Hollow Trees

Hollowed out trees are common to see on hikes in the woods.

Hollowed out trees are common to see on hikes in the woods.

By Steve Roark
Volunteer Cumberland Gap National Historical Park

I’m sure you’ve been out hiking and noticed a live tree all hollowed out with a U-shaped hole at the base. This is a disease called Heartrot is pretty common in forest and yard trees, It is caused by a decay fungus that feeds on the wood in the center of the tree that is usually dark in color, called heartwood. That nice chocolate brown of black walnut furniture comes from the heartwood of that tree. The disease gets into the tree through a wound of some sort, and slowly over the years decays the heartwood out until it is hollow.

A wound caused by wildfire is the most common way heartrot gets started in a forest tree. Wounds from a fire normally occur on the uphill side of the tree where leaves tend to pile up against the base. This extra fuel makes the fire burn hotter right against the tree, causing a wound sufficient for fungal entry. Thin barked trees like beech and red maple are especially susceptible to fire wounding and fungal attack.

Another common wound source is timber harvesting. Felling trees and skidding logs are very physical activities and trees can be wounded in a number of ways: broken limbs, skinned bark road construction, etc.

Other activities that can cause wounds are firewood cutting, trail construction, and tree graffiti. The bottom line is that whatever you do in the woods, do it carefully. Remember what your Mom told you, those scratches and cuts can get infected.

For yard trees, the main way the heartrot enters trees is from wounds caused by lawn mowers and weed trimmers. I’ve seen more trees damaged by lawn equipment than I care to remember, and the problem seems to be time. Homeowners and commercial lawn care people get in too big a hurry and ding up trees.

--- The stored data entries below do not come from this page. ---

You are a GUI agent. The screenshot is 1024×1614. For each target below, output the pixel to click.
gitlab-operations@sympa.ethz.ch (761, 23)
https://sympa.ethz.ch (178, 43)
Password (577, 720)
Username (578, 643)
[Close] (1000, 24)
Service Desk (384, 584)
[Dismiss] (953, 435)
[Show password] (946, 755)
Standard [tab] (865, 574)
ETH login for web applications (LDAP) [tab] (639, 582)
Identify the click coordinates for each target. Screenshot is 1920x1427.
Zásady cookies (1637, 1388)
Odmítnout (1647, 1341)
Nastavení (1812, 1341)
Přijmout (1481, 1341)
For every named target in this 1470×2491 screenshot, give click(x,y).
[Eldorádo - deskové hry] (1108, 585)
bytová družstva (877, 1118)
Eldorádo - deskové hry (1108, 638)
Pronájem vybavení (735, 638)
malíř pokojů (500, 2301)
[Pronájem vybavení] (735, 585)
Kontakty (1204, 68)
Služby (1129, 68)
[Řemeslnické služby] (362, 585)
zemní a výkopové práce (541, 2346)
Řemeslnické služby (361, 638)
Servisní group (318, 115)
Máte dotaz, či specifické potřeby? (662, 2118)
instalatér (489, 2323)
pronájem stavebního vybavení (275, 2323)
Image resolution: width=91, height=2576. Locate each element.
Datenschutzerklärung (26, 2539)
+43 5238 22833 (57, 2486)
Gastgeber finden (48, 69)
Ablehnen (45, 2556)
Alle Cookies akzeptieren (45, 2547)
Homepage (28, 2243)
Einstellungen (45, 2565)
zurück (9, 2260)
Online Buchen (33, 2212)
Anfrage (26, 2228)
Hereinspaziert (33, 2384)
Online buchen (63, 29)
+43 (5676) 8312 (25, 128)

If the trees aren’t killed by girdling outright, they get heartrot, which weakens the trunk and creating a hazardous tree that could come down during a storm and harm homes and humans. So slow down people! Don’t let the equipment touch the bark! Use mulch or herbicides near the tree trunk to control grass and weeds and keep the machines away.

Hollow trees do have some usefulness as den trees for several wildlife species, including squirrels, owls, woodpeckers, bears, and raccoons.